As Sánchez wrote, "the political and personal bravery of that vote cannot be overstated. A crowd of 500 people had jammed the council chambers to hear speaker after speaker rail against supposed community conspirators and witness the vote count. When Roybal left the chambers with his family afterwards, he was mercilessly booed." In a time when anti-communism exerted intense pressure to conform to ideas at odds with the First Amendment, Roybal stood strong against the tide.
Police Brutality
When Roybal ran for City Council in 1949, Roybal campaigned against the police brutality in his district. He was a relatively new City Councilman when news broke about the "Bloody Christmas" that exploded at the Central City jail on Christmas Eve 1951. Fictionalized in the film "L.A. Confidential," "Bloody Christmas" referred to the violent exchange that took place when about 50 officers beat seven young men who'd been arrested earlier that night for fighting with other officers at the Showboat Bar on Riverside Drive. Roybal spoke at the Police Commission hearing, prompting his fellow CSO co-founder Anthony Ríos to publicly thank him for "sticking out his neck" in raising this issue of police brutality in City Council. Five officers were convicted of assault and over 40 officers were punished with temporary suspensions.
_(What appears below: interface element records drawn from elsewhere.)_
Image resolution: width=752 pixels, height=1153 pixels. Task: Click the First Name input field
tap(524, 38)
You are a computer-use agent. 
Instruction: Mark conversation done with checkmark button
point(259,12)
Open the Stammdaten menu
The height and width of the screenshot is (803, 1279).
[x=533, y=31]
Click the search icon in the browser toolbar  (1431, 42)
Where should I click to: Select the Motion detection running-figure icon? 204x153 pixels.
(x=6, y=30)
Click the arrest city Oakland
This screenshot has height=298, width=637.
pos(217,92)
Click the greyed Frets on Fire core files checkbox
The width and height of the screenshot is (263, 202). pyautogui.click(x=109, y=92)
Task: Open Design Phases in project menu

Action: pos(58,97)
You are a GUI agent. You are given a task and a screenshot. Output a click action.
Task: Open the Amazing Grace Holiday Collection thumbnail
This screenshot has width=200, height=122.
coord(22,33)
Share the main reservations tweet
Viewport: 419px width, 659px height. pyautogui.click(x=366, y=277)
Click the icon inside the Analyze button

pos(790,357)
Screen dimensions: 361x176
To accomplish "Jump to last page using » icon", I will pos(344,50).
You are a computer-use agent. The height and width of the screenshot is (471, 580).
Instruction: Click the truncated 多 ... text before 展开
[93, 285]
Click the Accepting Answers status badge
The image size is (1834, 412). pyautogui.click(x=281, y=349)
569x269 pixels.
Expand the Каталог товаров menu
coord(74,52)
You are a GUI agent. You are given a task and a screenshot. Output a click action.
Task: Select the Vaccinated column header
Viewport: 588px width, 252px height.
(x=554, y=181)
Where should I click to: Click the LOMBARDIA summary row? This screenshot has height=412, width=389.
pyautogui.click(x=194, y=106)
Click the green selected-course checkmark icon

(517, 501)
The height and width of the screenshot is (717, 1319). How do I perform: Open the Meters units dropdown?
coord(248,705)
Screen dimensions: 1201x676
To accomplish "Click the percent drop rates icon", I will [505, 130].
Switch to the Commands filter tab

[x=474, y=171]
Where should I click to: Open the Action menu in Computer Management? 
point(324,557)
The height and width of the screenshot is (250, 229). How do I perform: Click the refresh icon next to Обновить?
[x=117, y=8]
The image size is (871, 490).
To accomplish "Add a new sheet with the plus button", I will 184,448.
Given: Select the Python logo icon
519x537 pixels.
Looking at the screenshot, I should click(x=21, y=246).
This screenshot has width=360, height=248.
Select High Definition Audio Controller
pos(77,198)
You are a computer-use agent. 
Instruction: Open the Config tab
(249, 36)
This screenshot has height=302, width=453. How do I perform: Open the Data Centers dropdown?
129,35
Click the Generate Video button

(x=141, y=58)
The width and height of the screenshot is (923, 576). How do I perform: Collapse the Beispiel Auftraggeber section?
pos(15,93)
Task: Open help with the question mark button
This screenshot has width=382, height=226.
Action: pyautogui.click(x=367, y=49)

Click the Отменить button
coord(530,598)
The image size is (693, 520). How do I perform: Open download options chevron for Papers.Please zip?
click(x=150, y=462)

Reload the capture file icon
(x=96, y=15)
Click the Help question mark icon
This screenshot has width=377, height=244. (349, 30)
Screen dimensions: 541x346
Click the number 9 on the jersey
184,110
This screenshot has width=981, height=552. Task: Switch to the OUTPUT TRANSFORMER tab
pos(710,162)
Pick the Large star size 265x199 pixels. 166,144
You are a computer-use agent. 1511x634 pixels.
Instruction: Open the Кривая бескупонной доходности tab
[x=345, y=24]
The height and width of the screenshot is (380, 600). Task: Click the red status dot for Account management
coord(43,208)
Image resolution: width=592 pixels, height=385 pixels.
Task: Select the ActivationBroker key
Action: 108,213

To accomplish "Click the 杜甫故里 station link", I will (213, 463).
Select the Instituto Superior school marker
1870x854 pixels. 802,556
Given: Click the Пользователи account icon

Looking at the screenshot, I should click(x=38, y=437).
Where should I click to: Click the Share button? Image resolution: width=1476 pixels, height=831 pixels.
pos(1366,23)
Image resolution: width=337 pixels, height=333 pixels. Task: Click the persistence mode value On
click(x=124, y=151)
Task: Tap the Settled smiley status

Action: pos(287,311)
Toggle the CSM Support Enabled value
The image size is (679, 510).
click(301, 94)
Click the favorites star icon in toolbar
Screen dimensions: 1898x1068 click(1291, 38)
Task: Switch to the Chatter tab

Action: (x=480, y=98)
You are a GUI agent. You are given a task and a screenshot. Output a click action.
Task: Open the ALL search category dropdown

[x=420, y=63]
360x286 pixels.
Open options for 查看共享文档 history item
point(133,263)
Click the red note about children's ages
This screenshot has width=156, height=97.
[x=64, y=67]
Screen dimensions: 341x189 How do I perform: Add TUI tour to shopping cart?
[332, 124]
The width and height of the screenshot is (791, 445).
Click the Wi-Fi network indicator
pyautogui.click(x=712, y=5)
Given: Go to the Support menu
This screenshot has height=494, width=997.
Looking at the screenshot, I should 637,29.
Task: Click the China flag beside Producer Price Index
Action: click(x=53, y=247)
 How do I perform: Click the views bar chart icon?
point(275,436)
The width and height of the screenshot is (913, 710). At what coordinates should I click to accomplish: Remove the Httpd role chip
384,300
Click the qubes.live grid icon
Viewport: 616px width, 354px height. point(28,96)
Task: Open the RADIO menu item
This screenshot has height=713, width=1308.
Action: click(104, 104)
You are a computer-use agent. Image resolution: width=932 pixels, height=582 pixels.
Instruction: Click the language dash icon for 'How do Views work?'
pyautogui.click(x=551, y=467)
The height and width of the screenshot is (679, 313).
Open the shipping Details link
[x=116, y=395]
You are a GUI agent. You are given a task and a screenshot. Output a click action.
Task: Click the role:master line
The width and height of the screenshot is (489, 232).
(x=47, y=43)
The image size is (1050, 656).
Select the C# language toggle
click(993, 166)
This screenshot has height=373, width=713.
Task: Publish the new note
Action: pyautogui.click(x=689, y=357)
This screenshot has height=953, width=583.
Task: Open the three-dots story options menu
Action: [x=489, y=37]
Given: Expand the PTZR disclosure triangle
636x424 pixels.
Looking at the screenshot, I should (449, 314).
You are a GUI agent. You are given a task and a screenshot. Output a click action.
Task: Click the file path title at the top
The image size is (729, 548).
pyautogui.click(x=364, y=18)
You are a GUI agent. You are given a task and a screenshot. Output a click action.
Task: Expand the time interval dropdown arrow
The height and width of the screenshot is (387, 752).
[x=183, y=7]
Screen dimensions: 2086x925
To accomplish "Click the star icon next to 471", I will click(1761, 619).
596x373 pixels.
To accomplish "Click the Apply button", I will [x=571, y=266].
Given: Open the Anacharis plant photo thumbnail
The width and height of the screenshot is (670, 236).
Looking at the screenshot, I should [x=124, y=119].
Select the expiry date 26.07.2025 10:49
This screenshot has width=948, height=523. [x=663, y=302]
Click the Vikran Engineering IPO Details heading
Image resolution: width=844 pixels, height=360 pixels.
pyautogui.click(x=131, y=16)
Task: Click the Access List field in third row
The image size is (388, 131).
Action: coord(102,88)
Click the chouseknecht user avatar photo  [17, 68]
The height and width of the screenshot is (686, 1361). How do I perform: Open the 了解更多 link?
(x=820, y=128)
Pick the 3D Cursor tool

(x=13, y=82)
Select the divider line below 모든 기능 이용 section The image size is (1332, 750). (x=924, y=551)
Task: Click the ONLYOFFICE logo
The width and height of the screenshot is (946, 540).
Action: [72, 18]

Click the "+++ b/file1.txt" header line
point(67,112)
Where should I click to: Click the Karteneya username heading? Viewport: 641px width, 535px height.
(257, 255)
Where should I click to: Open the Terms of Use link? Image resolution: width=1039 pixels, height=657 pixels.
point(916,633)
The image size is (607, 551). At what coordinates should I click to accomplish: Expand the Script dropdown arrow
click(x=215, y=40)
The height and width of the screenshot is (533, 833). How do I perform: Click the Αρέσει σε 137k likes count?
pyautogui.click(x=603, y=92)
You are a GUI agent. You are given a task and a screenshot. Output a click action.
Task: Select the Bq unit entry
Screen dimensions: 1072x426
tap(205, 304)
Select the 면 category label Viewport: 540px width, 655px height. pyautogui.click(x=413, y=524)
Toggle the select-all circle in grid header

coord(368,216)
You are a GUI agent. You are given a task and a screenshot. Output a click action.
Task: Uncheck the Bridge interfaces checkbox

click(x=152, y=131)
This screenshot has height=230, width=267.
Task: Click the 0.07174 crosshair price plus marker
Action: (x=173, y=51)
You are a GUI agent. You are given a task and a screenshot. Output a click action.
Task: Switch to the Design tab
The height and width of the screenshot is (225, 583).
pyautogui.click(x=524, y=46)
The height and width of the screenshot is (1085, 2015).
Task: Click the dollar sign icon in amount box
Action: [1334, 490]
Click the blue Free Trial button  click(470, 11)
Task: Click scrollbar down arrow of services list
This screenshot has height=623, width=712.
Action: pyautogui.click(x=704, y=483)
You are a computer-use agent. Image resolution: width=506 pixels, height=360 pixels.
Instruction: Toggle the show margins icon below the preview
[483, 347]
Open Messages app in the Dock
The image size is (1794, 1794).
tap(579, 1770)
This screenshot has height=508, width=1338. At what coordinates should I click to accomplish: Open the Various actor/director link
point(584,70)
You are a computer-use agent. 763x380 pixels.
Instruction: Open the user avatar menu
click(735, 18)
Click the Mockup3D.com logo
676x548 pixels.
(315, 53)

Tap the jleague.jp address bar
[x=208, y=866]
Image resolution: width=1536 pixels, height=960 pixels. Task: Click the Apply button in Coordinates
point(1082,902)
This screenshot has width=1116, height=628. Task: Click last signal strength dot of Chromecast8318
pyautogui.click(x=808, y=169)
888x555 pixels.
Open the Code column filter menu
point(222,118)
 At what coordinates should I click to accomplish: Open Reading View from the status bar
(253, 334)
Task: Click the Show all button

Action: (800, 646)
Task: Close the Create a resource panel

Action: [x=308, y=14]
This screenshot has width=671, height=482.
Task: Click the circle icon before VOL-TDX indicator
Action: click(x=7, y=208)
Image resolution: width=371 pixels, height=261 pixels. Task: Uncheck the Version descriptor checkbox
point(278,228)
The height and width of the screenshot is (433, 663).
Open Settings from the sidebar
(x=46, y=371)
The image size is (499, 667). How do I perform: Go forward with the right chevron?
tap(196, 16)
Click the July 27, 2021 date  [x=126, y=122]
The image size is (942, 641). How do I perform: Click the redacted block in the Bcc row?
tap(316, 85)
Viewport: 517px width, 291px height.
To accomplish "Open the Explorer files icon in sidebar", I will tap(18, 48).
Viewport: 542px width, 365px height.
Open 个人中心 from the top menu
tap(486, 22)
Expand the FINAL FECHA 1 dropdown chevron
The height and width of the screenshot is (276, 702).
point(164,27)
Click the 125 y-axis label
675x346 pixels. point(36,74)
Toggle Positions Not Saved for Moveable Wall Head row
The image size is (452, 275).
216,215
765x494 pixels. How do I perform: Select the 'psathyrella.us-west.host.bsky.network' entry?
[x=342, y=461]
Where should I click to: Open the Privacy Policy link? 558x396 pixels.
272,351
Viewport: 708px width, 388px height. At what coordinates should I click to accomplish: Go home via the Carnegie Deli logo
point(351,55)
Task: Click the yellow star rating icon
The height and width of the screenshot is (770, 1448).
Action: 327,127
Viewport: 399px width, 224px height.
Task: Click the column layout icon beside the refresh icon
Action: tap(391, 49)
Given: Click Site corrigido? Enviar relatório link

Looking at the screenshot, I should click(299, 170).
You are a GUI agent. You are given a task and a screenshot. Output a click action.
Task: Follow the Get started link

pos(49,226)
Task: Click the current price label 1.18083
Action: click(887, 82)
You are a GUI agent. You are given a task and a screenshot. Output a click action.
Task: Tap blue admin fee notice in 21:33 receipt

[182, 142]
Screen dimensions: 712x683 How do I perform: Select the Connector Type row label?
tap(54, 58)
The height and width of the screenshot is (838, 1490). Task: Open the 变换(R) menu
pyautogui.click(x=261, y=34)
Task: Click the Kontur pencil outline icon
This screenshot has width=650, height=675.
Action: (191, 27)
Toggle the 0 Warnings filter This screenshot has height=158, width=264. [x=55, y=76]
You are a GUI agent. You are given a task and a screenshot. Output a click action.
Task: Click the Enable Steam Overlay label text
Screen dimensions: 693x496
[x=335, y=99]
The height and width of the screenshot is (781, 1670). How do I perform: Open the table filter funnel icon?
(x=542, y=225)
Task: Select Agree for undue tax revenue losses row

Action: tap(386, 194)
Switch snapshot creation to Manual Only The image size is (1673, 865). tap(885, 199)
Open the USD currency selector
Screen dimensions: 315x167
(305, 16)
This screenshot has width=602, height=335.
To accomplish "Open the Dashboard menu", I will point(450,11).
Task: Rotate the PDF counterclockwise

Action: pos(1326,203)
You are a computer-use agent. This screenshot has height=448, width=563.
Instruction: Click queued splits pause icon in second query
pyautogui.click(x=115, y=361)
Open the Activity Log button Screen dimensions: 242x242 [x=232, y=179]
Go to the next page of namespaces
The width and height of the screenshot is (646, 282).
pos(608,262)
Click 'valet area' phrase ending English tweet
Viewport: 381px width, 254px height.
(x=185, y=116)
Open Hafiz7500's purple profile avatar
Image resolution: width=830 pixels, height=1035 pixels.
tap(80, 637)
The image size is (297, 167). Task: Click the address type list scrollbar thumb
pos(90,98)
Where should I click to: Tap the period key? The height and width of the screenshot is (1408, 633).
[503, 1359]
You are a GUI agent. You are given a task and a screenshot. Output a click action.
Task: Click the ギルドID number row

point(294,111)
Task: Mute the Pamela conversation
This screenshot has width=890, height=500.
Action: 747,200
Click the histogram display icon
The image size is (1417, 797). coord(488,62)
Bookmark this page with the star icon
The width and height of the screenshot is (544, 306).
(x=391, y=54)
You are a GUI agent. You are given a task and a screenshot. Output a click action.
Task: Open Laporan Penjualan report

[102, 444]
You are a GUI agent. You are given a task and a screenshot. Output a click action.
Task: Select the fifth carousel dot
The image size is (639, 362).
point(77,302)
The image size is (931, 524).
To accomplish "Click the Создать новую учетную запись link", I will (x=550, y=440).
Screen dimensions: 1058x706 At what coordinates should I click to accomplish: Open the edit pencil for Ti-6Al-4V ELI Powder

In February 1952, Roybal reported to the City Council that he received "complaints of 50 cases of police brutality against citizens in the last three months. "It appears to be a problem not only in my [Eastside] district but prevalent throughout the city," Roybal said to his colleagues in a quote in the Daily News. He demanded "corrective action" from William H. Parker that went unanswered.
Conclusion
These are just a handful of ways Roybal's professional and political work speaks to issues facing many Angelenos today. From housing discrimination and displacement to police brutality and public health, Roybal's years of public service in City Council illustrate the long trajectory of these battles in Los Angeles. Roybal was a Mexican American pioneer, fighting for these issues on a City Council dominated by conservative voices. While his ability to effect significant change as one of the few progressive voices was limited, Roybal still managed to draw media attention (through public protests and hearings) to issues facing the heterogeneous 9th District. In the wise words of historian George J. Sánchez, "The legacy of Edward Roybal's time in the Los Angeles City Council is a blueprint for building multiracial political coalitions anchored by principled political practice as well as a deep desire to adequately represent the needs of all constituents in the district."
Author’s Note: My research for this article was originally undertaken for a possible project at LA Plaza de Cultura y Artes. Thank you to the La Plaza team, its former CEO John Echeveste, its advisory committee and curatorial consultant Jessica Hough for all the inspiration about the Councilman and Congressman Edward R. Roybal.